Open Source Intelligence: The Web’s Dirty Little Secret
In recent years, a phenomenon known as Open Source Intelligence (OSINT) has steadily gained ground as a means to collect information on pretty much anyone connected to the Internet. Formally defined by the United States’ Department of Defense (DoD), OSINT is intelligence produced from publicly available information that is collected, leveraged, and disseminated in a timely manner to an appropriate audience for the purpose of addressing a specific intelligence requirement. This is not new as the intelligence community has long since depended on publicly available information for a substantial portion of its operations.
What is emergent and perhaps worrisome for the security/privacy conscious is the fact that with our private information floating around on the Web, new tools enable other non-governmental entities – perhaps even criminal – to use these same techniques for their own needs. Two such data mining tools are FBStalker and GeoStalker, both of which were released by SpiderLabs in the 2013 HackInTheBox (HITB) conference in Kuala Lumpur, Malaysia. Other tools exist, but the scope that these two tools mentioned provide is substantial.

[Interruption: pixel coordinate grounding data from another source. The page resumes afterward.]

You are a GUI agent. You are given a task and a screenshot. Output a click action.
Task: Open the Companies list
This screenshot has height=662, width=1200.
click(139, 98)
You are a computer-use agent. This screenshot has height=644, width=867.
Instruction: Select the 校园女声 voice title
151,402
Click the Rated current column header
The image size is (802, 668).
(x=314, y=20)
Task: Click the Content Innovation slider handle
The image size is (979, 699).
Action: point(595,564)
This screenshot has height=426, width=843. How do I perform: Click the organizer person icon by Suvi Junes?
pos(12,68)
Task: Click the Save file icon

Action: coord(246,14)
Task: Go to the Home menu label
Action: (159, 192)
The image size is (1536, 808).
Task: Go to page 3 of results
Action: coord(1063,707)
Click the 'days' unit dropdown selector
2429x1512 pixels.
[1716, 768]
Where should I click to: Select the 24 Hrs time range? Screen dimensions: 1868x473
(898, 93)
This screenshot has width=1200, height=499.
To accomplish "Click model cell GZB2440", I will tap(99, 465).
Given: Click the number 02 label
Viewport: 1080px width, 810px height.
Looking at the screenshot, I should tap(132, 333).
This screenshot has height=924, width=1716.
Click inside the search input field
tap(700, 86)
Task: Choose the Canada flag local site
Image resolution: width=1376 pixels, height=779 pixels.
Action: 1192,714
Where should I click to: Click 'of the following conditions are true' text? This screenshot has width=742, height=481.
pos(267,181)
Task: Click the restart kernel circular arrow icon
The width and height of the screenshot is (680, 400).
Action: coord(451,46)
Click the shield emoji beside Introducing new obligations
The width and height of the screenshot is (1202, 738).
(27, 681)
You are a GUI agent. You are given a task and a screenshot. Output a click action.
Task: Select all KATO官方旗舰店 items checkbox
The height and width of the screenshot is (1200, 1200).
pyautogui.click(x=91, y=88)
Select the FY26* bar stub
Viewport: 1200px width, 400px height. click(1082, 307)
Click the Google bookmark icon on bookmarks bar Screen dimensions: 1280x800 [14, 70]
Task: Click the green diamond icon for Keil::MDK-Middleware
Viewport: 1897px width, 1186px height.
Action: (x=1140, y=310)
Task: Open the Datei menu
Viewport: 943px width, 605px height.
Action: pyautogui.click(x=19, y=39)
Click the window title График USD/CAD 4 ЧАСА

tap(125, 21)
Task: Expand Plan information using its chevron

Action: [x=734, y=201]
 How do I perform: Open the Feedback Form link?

FBStalker takes advantage of Facebook’s Graph Search functionality to extract any of the following information about an individual:
- Active times on Facebook
- The type of device being used
- Public status updates
- Geolocation information
- Other details
Disturbingly, the FBStalker tool allows for data mining and extraction without the need to befriend anyone. All that is required is an individual’s username. GeoStalker, on the other hand, data mines Twitter, Instagram, Flickr, and other social media networks to extract geolocation information (often embedded in images shared).
When the data output of FBStalker and GeoStalker are consolidated with a forensics application like Maltego, an individual’s day-to-day life can be clearly painted over time. This in turn has the potential to give cyber-criminals an advantage when developing targeted campaigns using techniques such as social engineering that rely on knowledge of an individual’s private or social life in order to be effective.
Plenty of other OSINT tools and tutorials about how to use them exist. While it would be impractical to encourage people to go offline to protect their privacy, it helps to raise awareness about the existence and growing use of data mining tools.